I wrote this last Christmas morning, exactly as the title says, and I am sharing it with you now. It was one of twenty-five prose poems I submitted for the creative suite of my MA Creative Writing dissertation.
It will be the last post on this blog, or rather this manifestation of this blog. In the New Year it will be updated and renewed, just as I have grown and developed with my writing. I'll probably migrate to a more suitable platform. Whatever I do I'll keep you informed, dear readers. Best wishes for your festive season, however you celebrate it, and remember it's okay not to be okay. It's okay to take time out to look after yourself, to withdraw and be silent. To write poetry. Love and light to you all.

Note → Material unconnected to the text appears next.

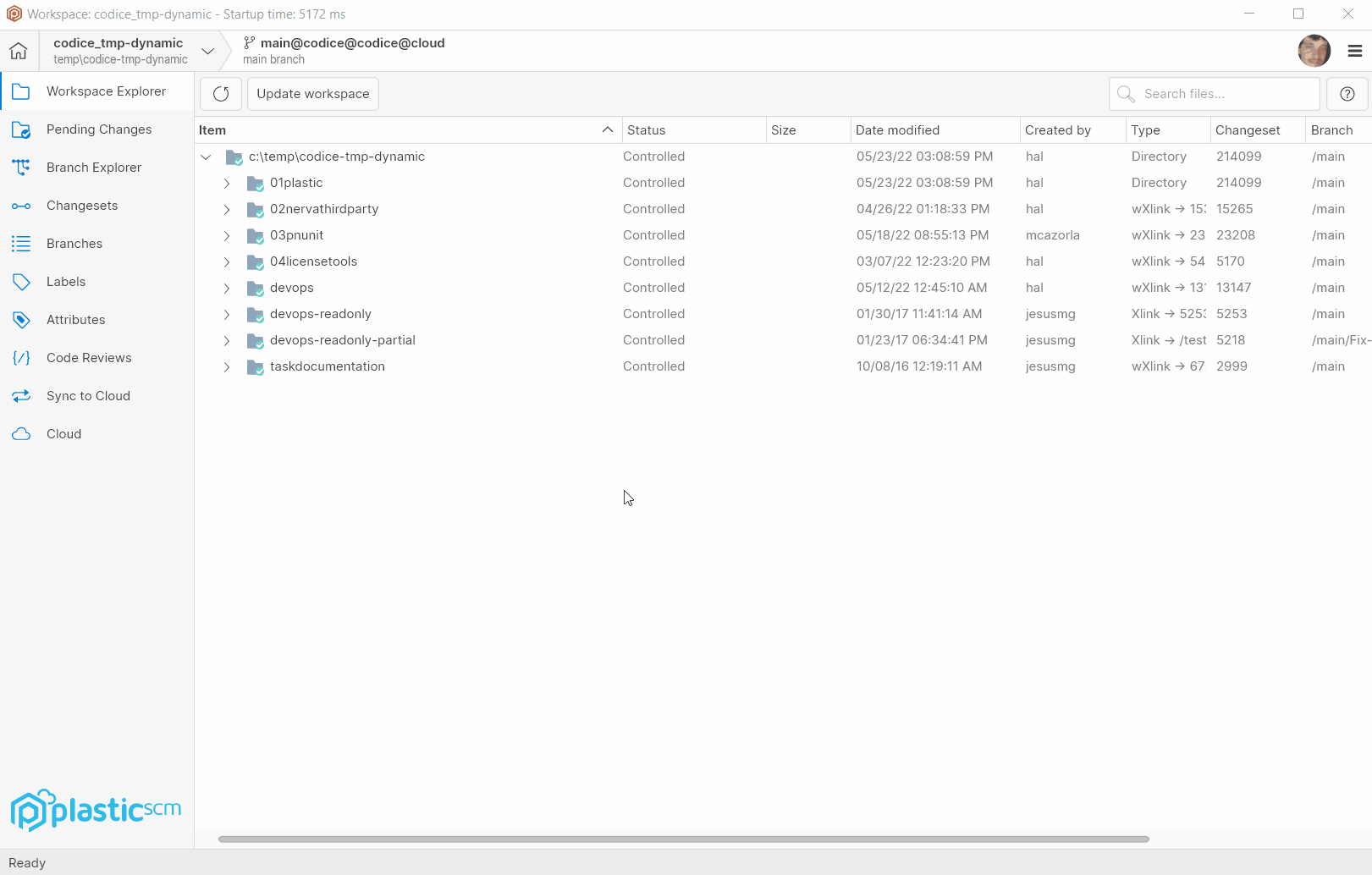Viewport: 1372px width, 875px height.
Task: Select the Branch Explorer icon
Action: [22, 167]
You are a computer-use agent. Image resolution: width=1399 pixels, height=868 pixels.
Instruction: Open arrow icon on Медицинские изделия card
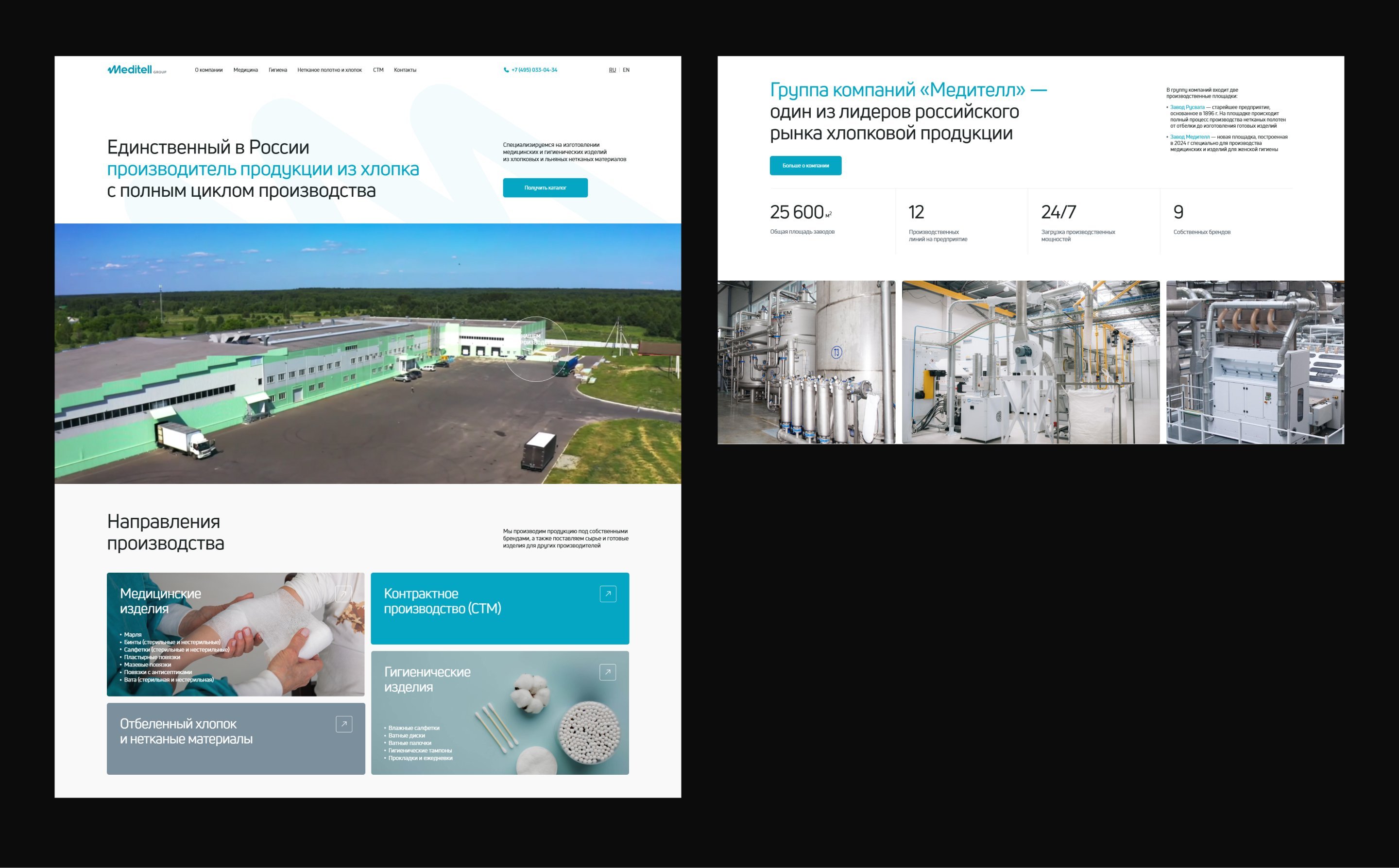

Christmas Morning 2017: 6.25 am.
Waking to coughing from the flat below, a dripping tap, a ticking clock, the fridge knocking as it goes about its fridgy business: cough cough: drip drop: tick tock: knock knock: cough drip: drop tock: cough knock: tock tock. Some of my shirts need ironing. I wish I could spend all my time reading.
Somewhere in the world a woman is crying. Nothing will console her. The words of a man will not console her. The nurse holding a dying man’s hand is so in grief she cannot remember why she does this. Who will console her? Horses in fields the world over whinny. In a tower somewhere an ancient enchanter casts a spell. The woman crying is impervious to it; the whinnying horses do not care.
The child in me wants to play; wants to call for my friends, take sandwiches and a sugary drink and sit around a tree stump saying rude things. In some houses, wide eyed children will be opening more presents than I received my entire childhood, whilst in others whole families will not eat. Each year the chasm deepens.